> **Aim of the task**: Identify each line below that contains the string "icon", matching case exactly, and copy those lines out in full.

> **Source records**:
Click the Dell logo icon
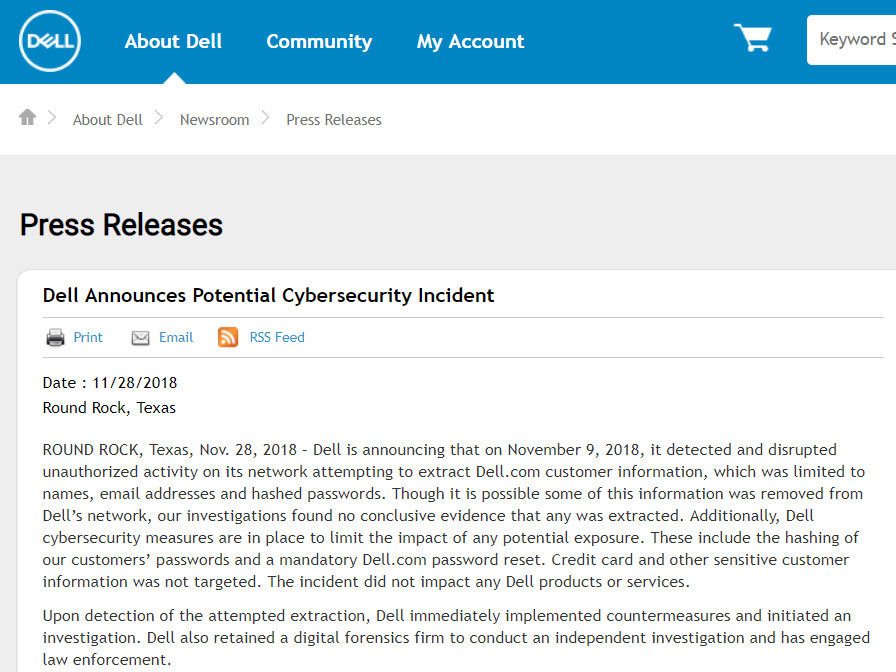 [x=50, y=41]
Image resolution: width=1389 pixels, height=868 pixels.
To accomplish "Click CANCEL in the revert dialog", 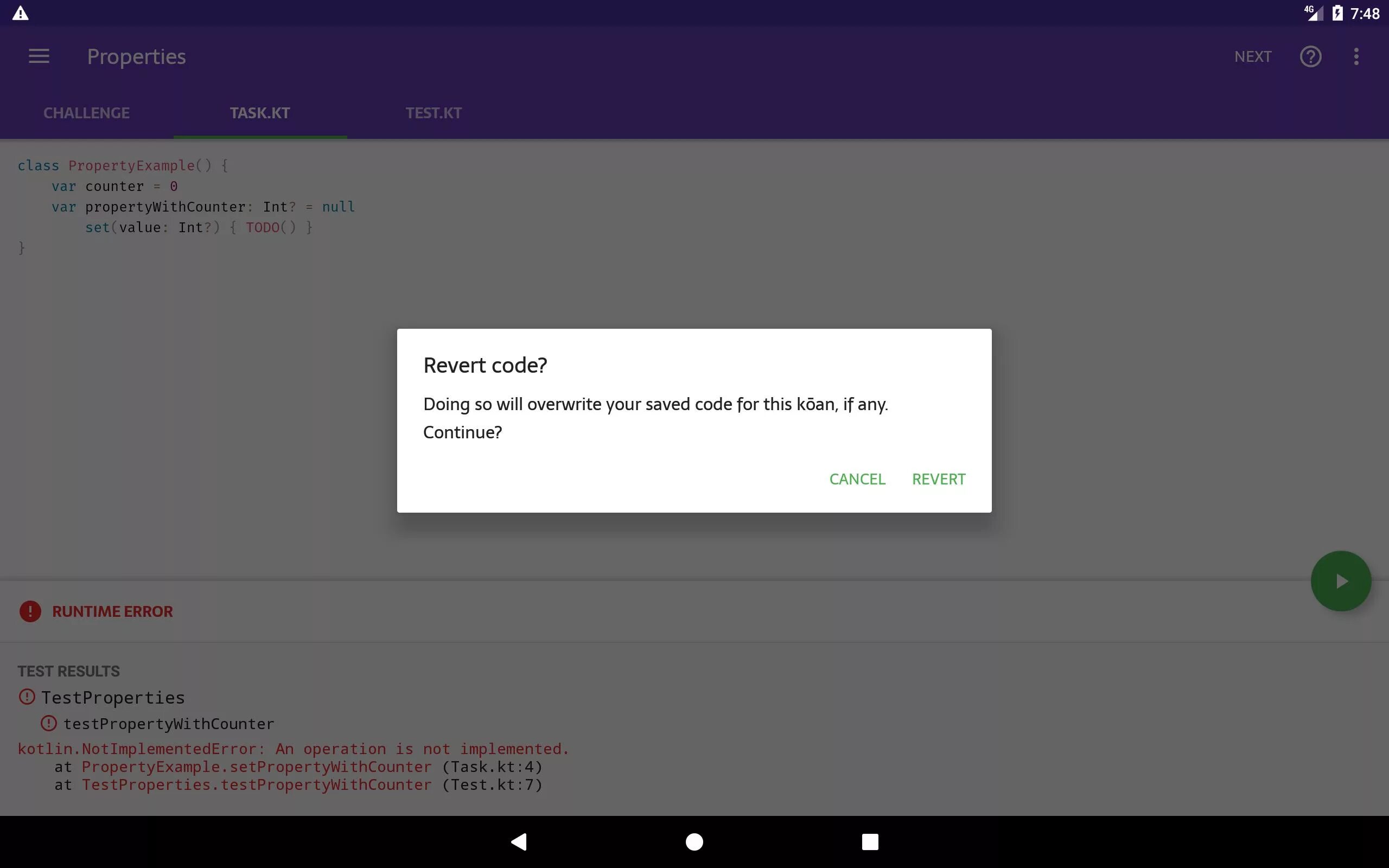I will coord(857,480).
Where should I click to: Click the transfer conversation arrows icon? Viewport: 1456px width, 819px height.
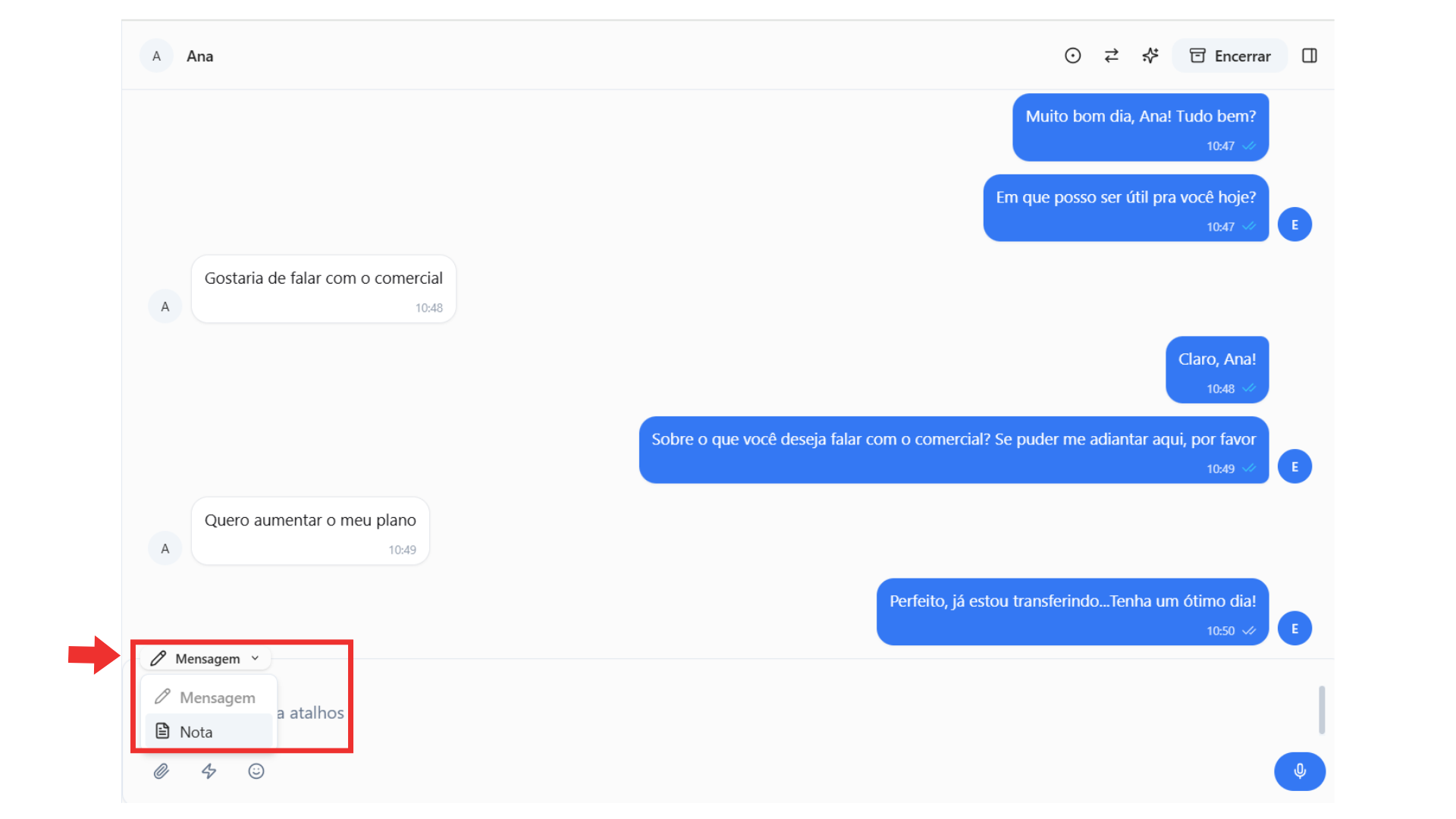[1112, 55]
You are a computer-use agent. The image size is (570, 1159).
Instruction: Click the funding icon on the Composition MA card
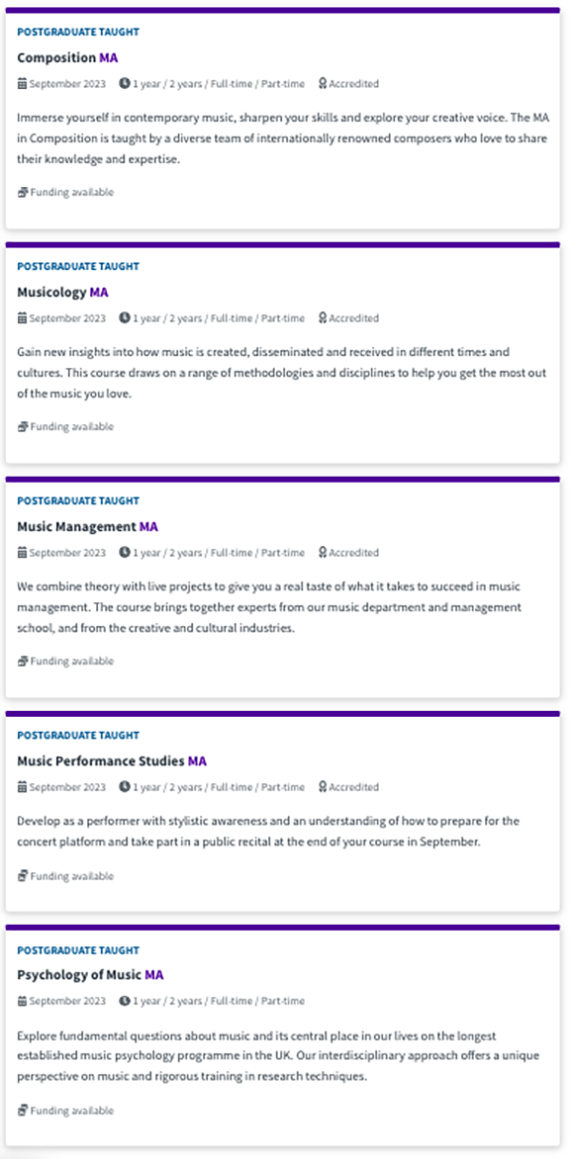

...

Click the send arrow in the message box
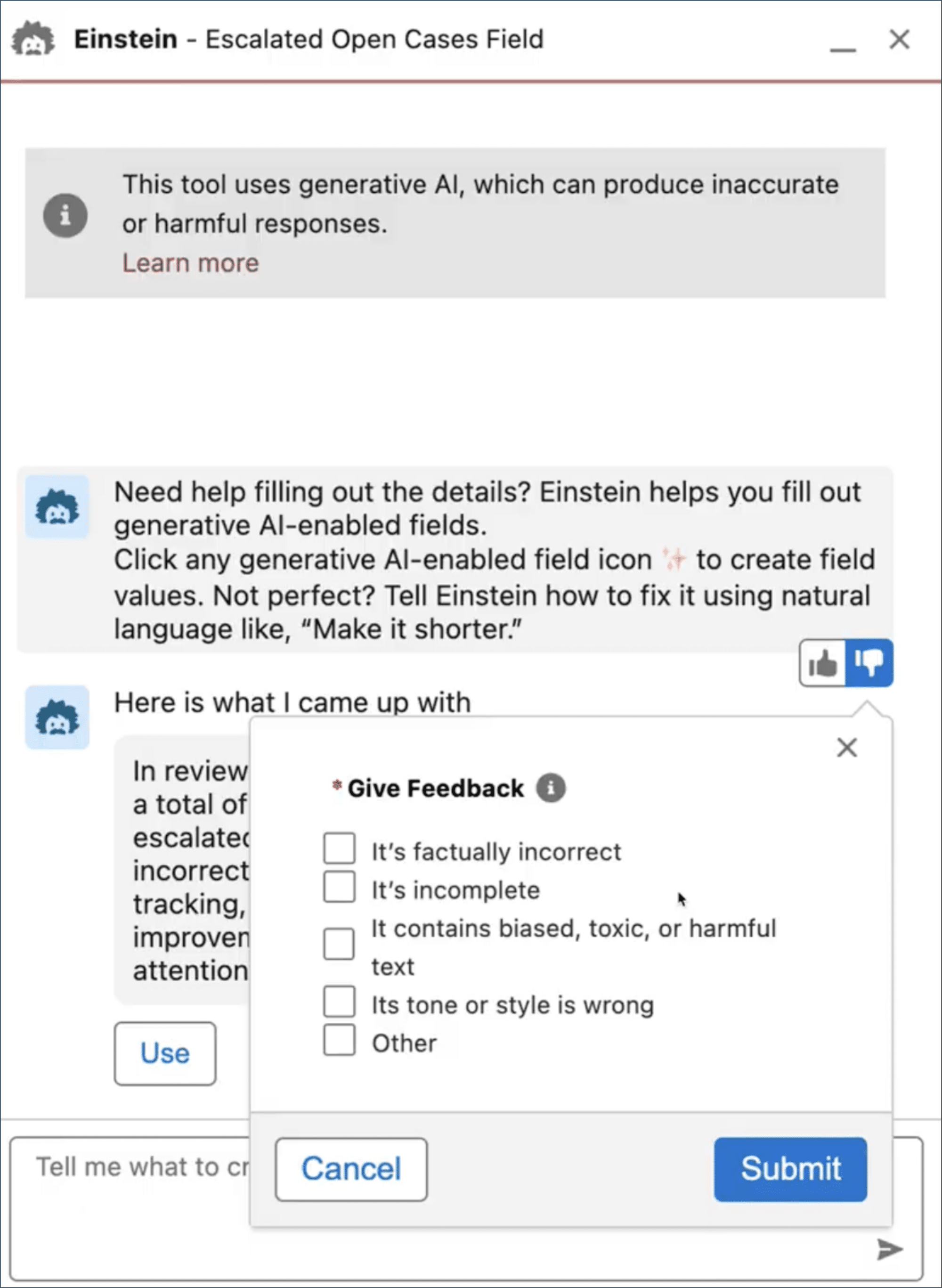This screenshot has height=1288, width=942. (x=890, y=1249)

> **Exercise result**:
Click the Dell logo icon
Where should I click to: Click the transfer conversation arrows icon? Viewport: 1456px width, 819px height.
Instruction: Click the funding icon on the Composition MA card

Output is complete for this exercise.